**WHAT YOU SHOULD DO**
When you reach the line with "Click the Chaminade Campobasso team crest" in the data below, begin printing lines exactly, and stop once the line with "Task: Open the Windows dropdown in the navbar" has been printed.

+===+

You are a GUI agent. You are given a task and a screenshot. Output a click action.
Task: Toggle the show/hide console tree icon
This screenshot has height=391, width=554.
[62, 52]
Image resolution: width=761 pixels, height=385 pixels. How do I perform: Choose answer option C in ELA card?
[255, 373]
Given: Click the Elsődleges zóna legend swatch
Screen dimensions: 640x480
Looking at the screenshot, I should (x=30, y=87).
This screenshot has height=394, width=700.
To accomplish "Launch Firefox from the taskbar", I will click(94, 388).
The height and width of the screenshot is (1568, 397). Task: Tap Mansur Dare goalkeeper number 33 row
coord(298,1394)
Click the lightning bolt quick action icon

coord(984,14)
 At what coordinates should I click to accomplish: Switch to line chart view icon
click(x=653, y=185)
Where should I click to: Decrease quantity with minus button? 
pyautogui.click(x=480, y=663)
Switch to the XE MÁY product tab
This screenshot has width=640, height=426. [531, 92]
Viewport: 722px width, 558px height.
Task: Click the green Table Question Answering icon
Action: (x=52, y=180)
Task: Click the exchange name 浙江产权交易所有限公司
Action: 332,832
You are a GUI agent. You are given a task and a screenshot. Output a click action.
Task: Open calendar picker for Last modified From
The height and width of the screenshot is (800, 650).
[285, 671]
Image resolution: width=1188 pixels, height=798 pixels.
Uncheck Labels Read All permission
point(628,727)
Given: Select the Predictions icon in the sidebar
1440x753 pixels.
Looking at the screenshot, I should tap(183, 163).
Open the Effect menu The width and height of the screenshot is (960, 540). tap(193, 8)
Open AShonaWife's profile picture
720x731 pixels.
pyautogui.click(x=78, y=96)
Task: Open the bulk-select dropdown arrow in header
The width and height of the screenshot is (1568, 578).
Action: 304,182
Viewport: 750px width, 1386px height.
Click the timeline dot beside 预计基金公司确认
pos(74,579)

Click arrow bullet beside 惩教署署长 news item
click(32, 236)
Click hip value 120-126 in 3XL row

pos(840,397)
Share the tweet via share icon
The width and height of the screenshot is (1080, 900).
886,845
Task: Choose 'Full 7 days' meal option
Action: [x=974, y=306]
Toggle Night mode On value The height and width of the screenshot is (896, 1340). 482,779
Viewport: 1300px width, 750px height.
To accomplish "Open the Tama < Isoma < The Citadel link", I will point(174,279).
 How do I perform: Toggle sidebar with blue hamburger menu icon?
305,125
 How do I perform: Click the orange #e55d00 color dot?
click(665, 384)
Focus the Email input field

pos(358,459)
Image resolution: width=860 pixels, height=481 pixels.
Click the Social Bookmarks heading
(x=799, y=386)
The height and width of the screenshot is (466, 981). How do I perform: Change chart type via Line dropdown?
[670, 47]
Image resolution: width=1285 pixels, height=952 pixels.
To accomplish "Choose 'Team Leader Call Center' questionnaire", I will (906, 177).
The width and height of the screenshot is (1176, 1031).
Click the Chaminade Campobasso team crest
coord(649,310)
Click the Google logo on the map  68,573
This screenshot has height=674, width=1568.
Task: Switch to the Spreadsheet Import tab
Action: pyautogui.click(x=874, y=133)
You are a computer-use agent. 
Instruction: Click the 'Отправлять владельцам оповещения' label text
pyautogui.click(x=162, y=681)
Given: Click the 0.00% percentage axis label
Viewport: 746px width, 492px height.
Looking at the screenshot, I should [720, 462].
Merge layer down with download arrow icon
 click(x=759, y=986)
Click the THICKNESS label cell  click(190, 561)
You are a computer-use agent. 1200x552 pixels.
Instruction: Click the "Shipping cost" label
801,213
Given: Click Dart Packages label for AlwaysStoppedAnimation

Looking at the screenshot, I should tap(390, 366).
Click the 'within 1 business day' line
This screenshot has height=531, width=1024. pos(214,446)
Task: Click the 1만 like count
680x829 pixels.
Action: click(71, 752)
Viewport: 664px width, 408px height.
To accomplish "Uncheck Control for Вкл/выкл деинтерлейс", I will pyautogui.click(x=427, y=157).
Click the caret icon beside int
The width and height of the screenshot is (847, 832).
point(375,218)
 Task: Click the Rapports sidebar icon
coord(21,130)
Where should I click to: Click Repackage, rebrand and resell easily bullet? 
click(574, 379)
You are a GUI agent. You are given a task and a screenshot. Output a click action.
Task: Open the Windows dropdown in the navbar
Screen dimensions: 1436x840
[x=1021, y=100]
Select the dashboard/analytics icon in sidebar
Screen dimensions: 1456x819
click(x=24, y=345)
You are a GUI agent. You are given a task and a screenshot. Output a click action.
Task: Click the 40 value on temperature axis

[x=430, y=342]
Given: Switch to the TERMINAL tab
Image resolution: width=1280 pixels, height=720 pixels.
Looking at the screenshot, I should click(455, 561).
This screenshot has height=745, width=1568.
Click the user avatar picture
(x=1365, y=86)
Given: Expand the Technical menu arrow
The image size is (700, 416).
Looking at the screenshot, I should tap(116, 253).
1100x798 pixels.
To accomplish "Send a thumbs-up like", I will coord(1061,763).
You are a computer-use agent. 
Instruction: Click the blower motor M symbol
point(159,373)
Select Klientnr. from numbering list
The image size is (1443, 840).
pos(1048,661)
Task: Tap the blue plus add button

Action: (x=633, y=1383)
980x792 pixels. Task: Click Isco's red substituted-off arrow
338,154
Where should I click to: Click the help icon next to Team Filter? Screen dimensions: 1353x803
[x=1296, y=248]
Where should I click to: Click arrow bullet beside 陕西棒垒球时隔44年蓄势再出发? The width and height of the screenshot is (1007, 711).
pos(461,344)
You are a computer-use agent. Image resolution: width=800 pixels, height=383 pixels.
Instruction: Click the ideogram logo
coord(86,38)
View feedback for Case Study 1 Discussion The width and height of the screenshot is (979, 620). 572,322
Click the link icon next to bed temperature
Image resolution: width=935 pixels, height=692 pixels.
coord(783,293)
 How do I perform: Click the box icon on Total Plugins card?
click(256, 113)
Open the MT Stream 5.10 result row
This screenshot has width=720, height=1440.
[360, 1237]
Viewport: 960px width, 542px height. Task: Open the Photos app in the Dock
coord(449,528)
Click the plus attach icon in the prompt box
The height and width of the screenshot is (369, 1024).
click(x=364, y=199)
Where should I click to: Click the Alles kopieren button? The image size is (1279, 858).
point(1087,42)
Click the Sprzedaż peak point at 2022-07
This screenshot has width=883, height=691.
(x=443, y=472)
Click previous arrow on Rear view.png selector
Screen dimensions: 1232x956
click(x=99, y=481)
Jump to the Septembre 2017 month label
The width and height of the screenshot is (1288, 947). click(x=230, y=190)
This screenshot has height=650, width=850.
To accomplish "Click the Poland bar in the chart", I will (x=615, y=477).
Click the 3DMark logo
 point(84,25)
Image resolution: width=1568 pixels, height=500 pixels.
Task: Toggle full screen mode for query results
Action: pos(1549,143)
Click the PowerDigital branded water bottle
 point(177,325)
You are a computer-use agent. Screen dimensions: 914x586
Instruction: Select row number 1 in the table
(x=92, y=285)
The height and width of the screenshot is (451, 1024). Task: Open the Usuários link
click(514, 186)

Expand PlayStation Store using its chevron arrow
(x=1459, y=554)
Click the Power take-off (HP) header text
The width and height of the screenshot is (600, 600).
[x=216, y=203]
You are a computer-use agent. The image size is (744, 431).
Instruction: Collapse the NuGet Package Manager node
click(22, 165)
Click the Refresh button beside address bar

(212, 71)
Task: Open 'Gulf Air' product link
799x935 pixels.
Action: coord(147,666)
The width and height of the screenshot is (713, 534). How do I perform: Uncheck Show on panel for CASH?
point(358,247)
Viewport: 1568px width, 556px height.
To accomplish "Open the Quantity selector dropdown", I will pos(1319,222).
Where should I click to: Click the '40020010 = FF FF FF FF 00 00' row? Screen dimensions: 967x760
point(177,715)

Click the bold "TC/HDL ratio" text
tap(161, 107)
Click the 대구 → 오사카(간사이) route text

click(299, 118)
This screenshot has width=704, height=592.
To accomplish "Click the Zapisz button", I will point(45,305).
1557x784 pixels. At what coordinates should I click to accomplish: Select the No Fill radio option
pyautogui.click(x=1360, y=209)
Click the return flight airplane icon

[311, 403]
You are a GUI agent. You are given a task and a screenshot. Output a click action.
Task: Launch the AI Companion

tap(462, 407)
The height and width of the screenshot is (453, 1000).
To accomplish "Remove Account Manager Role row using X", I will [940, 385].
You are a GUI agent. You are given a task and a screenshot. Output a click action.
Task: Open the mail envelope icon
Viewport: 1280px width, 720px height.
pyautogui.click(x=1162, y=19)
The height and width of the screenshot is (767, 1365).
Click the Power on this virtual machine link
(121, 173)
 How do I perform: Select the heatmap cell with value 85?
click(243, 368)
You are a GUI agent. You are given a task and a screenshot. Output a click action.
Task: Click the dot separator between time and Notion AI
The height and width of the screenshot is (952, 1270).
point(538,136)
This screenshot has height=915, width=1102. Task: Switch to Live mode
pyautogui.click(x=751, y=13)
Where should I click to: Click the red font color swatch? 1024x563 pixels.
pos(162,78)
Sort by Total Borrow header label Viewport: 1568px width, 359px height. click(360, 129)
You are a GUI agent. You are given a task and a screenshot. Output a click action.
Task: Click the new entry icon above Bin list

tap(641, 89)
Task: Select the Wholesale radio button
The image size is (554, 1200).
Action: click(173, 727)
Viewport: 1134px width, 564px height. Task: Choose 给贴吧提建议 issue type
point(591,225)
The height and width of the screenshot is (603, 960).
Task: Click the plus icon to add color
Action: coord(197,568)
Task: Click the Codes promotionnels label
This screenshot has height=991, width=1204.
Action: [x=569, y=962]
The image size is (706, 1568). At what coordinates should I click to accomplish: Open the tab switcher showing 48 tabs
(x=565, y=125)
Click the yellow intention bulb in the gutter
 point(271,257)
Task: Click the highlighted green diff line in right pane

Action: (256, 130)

+===+

**ANSWER SPACE**
Click the Chaminade Campobasso team crest
coord(649,310)
Click the Google logo on the map  68,573
This screenshot has height=674, width=1568.
Task: Switch to the Spreadsheet Import tab
Action: pyautogui.click(x=874, y=133)
You are a computer-use agent. 
Instruction: Click the 'Отправлять владельцам оповещения' label text
pyautogui.click(x=162, y=681)
Given: Click the 0.00% percentage axis label
Viewport: 746px width, 492px height.
Looking at the screenshot, I should [720, 462].
Merge layer down with download arrow icon
 click(x=759, y=986)
Click the THICKNESS label cell  click(190, 561)
You are a computer-use agent. 1200x552 pixels.
Instruction: Click the "Shipping cost" label
801,213
Given: Click Dart Packages label for AlwaysStoppedAnimation

Looking at the screenshot, I should tap(390, 366).
Click the 'within 1 business day' line
This screenshot has height=531, width=1024. pos(214,446)
Task: Click the 1만 like count
680x829 pixels.
Action: click(71, 752)
Viewport: 664px width, 408px height.
To accomplish "Uncheck Control for Вкл/выкл деинтерлейс", I will pyautogui.click(x=427, y=157).
Click the caret icon beside int
The width and height of the screenshot is (847, 832).
point(375,218)
 Task: Click the Rapports sidebar icon
coord(21,130)
Where should I click to: Click Repackage, rebrand and resell easily bullet? 
click(574, 379)
You are a GUI agent. You are given a task and a screenshot. Output a click action.
Task: Open the Windows dropdown in the navbar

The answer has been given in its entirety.